- _Problem 1_
In the passage about Prigozhin's conglomerate of military budget contractors, who is named as the author of the Colonel Cassad media?

- _Document text_
....

The calls have begun in Moscow, starting among the war blogs and battlefield reporters, for keeping intact Yevgeny Prigozhin’s conglomerate of military budget contractors. The reason argued is that they have established themselves so strategically in the logistics of the military services that they cannot be purged without doing greater damage than Prigozhin himself has caused.

In short, a Russian oligarch who knows too much, with too many mouths to feed, too many pockets to fill, and so too big to fail.

“There may be some reorganizations and a formal change of leadership,” Boris Rozhin, author of the Colonel Cassad media, has announced.

The reason for the preservation is simple. Over many years of work, Prigozhin’s structures have grown so deeply into the state fabric that cutting them out at the same time without serious damage to the state is fraught with serious problems. That is, you can cut it out, but the consequences will be serious.

....

- _Exercise input_
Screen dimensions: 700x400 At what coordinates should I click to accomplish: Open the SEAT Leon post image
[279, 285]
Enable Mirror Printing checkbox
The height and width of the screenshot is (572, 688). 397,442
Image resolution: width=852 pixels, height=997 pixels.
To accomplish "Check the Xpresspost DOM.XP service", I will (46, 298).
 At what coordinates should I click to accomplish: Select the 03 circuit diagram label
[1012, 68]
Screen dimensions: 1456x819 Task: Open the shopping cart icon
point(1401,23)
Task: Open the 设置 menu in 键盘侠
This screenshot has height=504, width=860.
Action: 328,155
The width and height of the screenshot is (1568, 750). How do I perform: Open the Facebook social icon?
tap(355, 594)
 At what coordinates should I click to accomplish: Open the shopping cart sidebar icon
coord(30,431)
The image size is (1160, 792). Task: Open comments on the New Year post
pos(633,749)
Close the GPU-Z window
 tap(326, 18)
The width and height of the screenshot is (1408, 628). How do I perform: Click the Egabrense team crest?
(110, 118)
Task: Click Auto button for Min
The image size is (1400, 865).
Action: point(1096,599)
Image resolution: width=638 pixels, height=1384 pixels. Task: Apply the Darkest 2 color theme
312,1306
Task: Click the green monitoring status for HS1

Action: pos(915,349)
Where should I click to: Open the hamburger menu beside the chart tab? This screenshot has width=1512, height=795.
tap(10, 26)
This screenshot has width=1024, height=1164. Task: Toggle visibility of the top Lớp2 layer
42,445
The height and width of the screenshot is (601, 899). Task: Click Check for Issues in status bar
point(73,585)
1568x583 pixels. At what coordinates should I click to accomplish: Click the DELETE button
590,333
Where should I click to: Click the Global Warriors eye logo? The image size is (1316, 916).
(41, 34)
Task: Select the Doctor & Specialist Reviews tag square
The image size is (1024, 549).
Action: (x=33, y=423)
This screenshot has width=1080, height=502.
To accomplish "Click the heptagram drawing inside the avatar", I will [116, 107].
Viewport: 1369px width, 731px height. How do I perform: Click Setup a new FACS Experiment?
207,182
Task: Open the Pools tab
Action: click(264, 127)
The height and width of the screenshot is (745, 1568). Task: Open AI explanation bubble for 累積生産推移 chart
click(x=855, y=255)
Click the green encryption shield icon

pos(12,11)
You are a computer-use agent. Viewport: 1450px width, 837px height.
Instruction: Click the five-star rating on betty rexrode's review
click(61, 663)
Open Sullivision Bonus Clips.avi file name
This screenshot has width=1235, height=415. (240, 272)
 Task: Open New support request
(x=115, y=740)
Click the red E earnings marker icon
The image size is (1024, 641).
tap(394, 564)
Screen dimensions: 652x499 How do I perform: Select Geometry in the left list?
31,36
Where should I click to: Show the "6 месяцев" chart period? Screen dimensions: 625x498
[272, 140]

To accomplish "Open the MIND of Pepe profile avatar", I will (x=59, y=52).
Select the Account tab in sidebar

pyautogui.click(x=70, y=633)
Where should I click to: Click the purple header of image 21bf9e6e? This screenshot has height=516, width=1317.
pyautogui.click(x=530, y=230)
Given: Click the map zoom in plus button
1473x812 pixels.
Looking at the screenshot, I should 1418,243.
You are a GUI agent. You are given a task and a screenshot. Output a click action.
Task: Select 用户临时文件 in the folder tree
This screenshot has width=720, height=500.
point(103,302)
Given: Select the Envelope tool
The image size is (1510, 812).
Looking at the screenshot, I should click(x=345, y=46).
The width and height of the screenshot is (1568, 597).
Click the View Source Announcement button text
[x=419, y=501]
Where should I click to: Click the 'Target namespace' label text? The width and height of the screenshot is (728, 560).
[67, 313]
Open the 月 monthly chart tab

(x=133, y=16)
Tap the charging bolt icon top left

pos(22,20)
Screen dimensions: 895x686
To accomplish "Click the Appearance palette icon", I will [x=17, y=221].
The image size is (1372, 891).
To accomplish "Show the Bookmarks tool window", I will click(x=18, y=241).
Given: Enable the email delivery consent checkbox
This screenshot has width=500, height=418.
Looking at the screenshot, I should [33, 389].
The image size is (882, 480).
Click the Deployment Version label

....

- _Problem 2_
Retype the listing, starting with the line that contains "Where should I click to: Open" and going on through the line that contains "click(61, 663)", including both of those lines.

- _Correct answer 1_
Boris Rozhin

- _Correct answer 2_
Where should I click to: Open the hamburger menu beside the chart tab? This screenshot has width=1512, height=795.
tap(10, 26)
This screenshot has width=1024, height=1164. Task: Toggle visibility of the top Lớp2 layer
42,445
The height and width of the screenshot is (601, 899). Task: Click Check for Issues in status bar
point(73,585)
1568x583 pixels. At what coordinates should I click to accomplish: Click the DELETE button
590,333
Where should I click to: Click the Global Warriors eye logo? The image size is (1316, 916).
(41, 34)
Task: Select the Doctor & Specialist Reviews tag square
The image size is (1024, 549).
Action: (x=33, y=423)
This screenshot has width=1080, height=502.
To accomplish "Click the heptagram drawing inside the avatar", I will [116, 107].
Viewport: 1369px width, 731px height. How do I perform: Click Setup a new FACS Experiment?
207,182
Task: Open the Pools tab
Action: click(264, 127)
The height and width of the screenshot is (745, 1568). Task: Open AI explanation bubble for 累積生産推移 chart
click(x=855, y=255)
Click the green encryption shield icon

pos(12,11)
You are a computer-use agent. Viewport: 1450px width, 837px height.
Instruction: Click the five-star rating on betty rexrode's review
click(61, 663)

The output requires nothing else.